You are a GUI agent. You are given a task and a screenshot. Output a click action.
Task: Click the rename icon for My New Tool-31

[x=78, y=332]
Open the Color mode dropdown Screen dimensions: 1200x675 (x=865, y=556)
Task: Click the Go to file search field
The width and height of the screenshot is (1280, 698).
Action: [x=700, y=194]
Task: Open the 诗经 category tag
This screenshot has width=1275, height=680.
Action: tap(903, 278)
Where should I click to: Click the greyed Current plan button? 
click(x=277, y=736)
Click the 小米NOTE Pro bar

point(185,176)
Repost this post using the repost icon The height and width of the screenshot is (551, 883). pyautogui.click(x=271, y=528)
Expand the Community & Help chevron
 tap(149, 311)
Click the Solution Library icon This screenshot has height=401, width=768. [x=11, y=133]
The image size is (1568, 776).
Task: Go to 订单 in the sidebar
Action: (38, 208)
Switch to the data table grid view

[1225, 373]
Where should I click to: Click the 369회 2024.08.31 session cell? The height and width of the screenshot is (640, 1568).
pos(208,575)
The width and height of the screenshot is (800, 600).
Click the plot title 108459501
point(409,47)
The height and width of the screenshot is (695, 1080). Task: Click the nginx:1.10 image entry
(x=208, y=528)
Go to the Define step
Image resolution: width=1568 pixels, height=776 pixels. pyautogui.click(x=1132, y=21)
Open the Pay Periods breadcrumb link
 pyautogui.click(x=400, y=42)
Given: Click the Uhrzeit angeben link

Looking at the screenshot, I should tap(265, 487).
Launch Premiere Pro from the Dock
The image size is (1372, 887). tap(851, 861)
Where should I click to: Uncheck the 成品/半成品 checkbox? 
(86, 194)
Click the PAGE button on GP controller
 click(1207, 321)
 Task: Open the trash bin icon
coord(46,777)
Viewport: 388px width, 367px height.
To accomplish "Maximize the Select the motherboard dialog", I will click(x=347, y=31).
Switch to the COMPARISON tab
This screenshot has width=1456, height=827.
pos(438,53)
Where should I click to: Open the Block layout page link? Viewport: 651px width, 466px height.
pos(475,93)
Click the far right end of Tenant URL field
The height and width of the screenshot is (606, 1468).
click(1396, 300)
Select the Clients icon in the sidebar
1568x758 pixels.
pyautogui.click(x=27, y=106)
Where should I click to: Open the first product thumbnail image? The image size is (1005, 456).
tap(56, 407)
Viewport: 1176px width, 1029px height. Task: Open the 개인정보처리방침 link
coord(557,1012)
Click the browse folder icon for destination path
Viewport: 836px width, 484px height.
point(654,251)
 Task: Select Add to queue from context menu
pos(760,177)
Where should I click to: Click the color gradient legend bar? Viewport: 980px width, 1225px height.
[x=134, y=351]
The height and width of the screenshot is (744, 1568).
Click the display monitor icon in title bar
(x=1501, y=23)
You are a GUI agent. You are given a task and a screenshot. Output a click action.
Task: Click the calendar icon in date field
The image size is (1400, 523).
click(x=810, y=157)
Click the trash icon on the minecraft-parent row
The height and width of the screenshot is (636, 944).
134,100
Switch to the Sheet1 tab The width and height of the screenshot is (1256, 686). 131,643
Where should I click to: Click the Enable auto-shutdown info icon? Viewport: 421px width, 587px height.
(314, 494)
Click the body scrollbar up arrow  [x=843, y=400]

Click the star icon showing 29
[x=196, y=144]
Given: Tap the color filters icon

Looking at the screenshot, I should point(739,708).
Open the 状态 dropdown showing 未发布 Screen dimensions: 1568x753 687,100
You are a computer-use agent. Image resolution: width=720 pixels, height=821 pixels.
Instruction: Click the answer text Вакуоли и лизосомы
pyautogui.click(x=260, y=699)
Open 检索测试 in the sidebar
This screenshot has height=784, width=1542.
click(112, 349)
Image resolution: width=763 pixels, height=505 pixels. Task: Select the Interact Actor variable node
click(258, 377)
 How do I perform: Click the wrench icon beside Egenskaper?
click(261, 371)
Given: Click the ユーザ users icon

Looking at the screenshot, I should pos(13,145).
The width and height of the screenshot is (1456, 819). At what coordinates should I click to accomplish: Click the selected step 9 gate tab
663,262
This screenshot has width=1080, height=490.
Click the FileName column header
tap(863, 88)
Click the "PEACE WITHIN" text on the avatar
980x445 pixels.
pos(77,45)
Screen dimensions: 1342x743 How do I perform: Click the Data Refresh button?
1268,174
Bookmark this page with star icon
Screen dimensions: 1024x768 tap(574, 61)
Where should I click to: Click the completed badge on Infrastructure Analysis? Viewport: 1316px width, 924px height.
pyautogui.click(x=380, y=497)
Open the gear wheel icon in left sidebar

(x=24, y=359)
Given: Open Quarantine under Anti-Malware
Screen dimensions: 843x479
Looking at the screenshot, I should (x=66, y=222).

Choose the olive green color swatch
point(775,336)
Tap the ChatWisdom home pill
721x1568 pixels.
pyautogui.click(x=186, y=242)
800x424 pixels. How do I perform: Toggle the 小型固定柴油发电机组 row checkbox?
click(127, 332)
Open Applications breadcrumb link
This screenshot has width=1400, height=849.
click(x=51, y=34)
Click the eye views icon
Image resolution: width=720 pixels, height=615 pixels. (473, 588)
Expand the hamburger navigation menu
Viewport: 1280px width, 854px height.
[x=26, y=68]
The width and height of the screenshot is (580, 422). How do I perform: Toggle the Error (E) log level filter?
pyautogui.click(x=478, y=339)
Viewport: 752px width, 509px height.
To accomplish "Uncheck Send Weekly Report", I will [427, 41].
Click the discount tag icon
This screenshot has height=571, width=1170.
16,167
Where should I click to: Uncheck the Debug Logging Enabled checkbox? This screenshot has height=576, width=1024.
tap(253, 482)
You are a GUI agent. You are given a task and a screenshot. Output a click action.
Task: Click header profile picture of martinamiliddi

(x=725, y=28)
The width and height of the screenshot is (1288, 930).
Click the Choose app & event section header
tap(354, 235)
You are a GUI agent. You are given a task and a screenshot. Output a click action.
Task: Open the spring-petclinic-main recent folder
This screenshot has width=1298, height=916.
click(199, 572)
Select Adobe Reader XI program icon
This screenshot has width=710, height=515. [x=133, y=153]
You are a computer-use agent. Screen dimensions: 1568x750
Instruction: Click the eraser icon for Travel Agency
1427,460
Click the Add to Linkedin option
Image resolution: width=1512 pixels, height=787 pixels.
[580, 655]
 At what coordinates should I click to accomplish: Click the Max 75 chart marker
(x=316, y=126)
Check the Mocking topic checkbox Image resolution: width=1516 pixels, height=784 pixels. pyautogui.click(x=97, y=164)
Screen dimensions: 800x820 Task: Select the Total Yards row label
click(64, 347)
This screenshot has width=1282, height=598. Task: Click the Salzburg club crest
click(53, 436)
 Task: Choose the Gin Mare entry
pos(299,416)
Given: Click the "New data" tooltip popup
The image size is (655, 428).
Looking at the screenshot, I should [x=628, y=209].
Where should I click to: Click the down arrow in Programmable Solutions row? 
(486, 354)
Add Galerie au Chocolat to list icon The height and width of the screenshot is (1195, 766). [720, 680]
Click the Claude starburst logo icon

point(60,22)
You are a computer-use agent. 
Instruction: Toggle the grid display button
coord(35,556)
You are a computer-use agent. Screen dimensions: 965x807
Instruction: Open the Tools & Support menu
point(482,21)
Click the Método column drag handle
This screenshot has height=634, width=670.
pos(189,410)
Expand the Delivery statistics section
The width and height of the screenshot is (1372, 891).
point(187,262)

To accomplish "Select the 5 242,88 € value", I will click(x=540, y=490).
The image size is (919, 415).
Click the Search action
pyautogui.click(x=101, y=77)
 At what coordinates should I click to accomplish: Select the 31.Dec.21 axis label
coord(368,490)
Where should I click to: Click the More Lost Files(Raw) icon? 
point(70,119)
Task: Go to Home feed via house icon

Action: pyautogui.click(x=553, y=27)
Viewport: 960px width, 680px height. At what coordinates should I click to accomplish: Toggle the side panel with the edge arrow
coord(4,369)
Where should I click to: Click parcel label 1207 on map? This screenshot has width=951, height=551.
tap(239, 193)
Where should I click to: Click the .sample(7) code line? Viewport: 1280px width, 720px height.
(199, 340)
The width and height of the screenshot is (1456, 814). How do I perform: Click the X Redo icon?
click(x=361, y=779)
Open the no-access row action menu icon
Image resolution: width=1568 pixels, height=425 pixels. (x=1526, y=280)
※ ※ ※
Short exercise: Rewrite the lines from the start of the items through the line containing "Action: tap(903, 278)" as a numbered list, leaving out any blank lines.

Response to this task:
1. You are a GUI agent. You are given a task and a screenshot. Output a click action.
2. Task: Click the rename icon for My New Tool-31
3. [x=78, y=332]
4. Open the Color mode dropdown Screen dimensions: 1200x675 (x=865, y=556)
5. Task: Click the Go to file search field
6. The width and height of the screenshot is (1280, 698).
7. Action: [x=700, y=194]
8. Task: Open the 诗经 category tag
9. This screenshot has width=1275, height=680.
10. Action: tap(903, 278)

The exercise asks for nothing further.